Interwar German handguns:
The Mauser's frame serial number certainly falls into the right range for a "red nine" wartime gun, everything on the frame is serial numbered correctly, and only the top end is a post-WWI short-barreled "Bolo" .30 Mauser gun. When was this top half mated with the frame? Well...somewhere between November of 1918 and when I traded into it last year.
The Luger is a short-barreled .30 Luger gun as well. While its serial numbers would seem to denote an earlier manufacture, the caliber and barrel length are definitely postwar.
See, the Treaty of Versailles and its codicils prohibited the shrunken German arms industry from making military pistols. Barrels of 4" or more and bore diameters larger than .32 were verboten as military ordnance.
So these were less-military.
The "Bolo" nomenclature for the short-barreled Broomhandles comes from the fact that the newly-triumphant Bolshevik government in Russia was having a hard time securing arms deals from foreign states until they could get their own small arms industry restructured after the revolution.
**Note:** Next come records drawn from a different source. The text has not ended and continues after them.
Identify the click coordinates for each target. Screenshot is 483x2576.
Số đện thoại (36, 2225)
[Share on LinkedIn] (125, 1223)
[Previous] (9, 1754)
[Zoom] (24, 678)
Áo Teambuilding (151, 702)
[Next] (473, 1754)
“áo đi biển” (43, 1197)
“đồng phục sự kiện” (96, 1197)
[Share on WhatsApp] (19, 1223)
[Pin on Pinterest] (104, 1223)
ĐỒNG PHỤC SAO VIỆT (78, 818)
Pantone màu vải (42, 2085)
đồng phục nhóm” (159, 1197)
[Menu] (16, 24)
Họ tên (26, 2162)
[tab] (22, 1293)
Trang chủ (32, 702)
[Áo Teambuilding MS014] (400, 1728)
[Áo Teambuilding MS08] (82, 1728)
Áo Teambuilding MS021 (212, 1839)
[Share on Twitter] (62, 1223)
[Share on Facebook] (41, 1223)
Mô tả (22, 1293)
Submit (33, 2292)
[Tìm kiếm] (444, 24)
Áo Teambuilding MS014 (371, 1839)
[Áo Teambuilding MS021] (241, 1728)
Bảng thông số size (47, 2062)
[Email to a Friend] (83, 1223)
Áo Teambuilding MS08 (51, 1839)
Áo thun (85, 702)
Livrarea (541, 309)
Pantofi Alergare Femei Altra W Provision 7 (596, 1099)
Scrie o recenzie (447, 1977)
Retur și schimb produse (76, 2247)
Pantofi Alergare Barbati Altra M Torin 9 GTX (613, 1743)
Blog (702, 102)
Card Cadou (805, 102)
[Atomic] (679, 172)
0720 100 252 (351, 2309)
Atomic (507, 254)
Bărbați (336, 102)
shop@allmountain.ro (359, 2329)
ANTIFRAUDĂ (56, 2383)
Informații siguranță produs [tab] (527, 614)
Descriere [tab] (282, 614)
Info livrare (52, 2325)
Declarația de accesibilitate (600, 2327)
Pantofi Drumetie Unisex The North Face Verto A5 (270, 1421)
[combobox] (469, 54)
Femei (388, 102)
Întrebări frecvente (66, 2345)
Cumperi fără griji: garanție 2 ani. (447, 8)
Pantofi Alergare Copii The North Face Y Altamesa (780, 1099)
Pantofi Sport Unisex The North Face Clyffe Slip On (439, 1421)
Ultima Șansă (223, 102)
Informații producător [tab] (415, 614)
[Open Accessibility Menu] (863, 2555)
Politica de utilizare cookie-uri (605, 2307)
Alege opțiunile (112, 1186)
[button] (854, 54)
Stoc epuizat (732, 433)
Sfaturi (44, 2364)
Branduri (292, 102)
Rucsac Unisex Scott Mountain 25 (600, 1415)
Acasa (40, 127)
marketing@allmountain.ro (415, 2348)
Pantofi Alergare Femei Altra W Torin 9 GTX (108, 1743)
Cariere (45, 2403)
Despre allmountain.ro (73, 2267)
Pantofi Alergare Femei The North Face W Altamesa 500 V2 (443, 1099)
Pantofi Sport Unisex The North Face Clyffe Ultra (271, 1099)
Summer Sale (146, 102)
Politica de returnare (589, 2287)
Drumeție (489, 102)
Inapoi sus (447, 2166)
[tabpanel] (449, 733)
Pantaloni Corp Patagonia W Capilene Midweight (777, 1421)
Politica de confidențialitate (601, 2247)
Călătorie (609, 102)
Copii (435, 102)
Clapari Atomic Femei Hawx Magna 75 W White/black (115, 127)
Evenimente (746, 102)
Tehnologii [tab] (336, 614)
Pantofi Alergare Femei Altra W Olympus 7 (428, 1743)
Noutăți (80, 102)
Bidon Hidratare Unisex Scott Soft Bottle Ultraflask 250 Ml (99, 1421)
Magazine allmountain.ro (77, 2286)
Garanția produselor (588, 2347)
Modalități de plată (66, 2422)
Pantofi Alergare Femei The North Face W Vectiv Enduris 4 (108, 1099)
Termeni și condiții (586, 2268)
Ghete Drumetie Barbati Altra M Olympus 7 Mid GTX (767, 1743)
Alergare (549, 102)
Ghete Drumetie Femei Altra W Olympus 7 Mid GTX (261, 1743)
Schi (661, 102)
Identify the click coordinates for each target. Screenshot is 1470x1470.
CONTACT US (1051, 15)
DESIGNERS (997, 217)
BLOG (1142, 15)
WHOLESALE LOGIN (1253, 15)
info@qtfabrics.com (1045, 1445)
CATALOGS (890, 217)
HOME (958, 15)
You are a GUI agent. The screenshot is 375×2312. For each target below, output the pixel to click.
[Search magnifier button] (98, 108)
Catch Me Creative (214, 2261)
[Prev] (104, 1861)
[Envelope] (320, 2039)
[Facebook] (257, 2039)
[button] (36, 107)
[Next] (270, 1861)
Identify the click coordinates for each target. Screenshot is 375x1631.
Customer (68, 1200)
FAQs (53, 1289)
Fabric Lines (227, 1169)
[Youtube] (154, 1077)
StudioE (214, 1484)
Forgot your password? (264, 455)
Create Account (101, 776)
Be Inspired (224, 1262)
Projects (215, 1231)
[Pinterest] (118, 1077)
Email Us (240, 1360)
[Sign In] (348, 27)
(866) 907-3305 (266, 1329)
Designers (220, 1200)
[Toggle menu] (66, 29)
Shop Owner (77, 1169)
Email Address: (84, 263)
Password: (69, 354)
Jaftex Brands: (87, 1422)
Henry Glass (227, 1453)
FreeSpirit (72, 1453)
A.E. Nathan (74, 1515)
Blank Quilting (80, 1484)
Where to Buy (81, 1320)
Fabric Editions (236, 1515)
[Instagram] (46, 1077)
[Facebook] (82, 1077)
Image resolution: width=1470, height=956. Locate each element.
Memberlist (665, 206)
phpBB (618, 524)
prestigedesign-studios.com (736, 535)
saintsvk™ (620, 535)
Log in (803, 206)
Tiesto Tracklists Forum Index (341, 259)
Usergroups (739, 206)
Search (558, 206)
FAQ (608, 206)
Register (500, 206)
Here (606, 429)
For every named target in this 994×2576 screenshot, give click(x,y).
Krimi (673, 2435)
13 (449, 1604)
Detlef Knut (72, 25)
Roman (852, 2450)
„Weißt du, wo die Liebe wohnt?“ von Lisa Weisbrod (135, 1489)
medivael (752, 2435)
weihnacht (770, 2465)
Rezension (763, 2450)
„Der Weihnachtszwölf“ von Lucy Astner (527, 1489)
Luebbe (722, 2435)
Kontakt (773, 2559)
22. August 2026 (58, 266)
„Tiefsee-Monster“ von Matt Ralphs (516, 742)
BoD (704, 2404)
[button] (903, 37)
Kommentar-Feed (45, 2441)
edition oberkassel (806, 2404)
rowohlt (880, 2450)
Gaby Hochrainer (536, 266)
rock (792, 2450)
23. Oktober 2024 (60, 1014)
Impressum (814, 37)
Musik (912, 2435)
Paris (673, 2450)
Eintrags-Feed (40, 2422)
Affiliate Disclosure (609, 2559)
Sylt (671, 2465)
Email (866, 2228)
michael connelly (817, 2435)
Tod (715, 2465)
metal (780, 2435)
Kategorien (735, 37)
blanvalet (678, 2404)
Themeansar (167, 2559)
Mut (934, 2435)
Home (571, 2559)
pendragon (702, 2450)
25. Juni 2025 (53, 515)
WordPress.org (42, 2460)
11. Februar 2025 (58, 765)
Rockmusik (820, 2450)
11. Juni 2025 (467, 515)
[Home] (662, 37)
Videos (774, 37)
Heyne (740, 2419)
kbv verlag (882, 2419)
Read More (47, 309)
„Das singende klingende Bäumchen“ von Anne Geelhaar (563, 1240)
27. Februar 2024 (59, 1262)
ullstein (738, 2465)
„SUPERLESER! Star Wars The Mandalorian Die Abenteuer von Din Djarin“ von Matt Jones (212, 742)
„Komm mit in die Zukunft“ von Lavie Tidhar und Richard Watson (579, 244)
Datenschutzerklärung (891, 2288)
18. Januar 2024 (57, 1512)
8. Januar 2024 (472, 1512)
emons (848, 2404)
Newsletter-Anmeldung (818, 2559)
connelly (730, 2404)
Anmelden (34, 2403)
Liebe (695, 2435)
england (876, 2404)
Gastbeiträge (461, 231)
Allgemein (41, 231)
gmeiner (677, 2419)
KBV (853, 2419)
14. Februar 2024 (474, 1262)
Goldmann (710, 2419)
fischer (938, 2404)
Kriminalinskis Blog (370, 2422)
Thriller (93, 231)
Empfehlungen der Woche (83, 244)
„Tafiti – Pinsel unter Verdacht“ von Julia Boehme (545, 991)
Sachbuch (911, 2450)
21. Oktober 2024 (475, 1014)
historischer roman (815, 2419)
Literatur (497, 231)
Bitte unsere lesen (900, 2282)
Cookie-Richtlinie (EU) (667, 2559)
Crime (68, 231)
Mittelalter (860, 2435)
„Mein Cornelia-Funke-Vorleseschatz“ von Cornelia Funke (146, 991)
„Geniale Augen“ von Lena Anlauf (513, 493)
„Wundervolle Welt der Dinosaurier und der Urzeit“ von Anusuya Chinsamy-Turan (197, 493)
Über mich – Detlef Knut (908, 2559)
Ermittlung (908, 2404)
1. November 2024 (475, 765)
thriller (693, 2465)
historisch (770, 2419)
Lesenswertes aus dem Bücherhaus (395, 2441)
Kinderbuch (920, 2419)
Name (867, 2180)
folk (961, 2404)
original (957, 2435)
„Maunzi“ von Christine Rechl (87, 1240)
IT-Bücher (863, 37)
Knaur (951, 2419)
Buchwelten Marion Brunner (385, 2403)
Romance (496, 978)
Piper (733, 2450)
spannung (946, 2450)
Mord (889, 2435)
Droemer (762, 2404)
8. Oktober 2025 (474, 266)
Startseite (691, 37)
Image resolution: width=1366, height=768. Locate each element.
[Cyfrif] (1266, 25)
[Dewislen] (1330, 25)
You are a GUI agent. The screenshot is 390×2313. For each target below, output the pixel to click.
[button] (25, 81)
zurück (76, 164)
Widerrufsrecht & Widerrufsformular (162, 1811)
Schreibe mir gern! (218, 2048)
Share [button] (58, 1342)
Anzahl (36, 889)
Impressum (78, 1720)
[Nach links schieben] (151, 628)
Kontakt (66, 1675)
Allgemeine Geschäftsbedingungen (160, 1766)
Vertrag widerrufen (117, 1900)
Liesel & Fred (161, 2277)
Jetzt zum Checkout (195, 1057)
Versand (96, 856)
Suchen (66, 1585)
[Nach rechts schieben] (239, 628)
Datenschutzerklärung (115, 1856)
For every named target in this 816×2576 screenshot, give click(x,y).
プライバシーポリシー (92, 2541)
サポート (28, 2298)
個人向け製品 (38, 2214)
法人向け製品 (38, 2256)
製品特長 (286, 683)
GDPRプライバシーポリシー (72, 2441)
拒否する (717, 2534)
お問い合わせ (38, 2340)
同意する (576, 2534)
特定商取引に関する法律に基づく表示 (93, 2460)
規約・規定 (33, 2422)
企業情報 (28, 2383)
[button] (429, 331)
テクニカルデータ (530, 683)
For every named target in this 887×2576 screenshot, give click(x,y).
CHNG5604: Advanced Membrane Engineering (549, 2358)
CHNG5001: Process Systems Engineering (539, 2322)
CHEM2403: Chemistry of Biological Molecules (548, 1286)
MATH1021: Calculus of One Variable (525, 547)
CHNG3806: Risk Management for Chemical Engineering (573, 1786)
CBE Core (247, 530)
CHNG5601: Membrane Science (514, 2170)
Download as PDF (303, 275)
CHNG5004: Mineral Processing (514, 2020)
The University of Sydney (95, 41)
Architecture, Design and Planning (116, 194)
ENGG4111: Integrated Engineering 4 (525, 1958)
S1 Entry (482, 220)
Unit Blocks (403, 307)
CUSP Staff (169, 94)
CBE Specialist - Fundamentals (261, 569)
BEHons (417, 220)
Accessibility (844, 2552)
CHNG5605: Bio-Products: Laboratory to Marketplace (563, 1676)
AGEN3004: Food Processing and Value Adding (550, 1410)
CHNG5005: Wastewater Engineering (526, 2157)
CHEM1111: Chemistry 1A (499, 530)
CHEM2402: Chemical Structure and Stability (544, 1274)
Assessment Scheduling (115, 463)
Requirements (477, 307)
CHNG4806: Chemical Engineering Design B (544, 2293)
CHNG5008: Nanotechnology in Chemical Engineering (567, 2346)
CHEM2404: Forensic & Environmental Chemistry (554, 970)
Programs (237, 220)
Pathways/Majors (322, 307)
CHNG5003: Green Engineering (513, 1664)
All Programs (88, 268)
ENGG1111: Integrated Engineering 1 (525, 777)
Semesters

Weimar Germany, a fellow international pariah, was happy to make the sale, and the short-barreled Mausers are known as "Bolos" to this day.
Since C96's had been popular with White Russian forces and those of various separatist republics, these fit well into the nascent Soviet army. As a matter of fact, when the USSR designed its first homegrown pistol, the TT30 Tokarev, it used a cartridge that was little more than a slightly spiced up 7.63 Mauser round.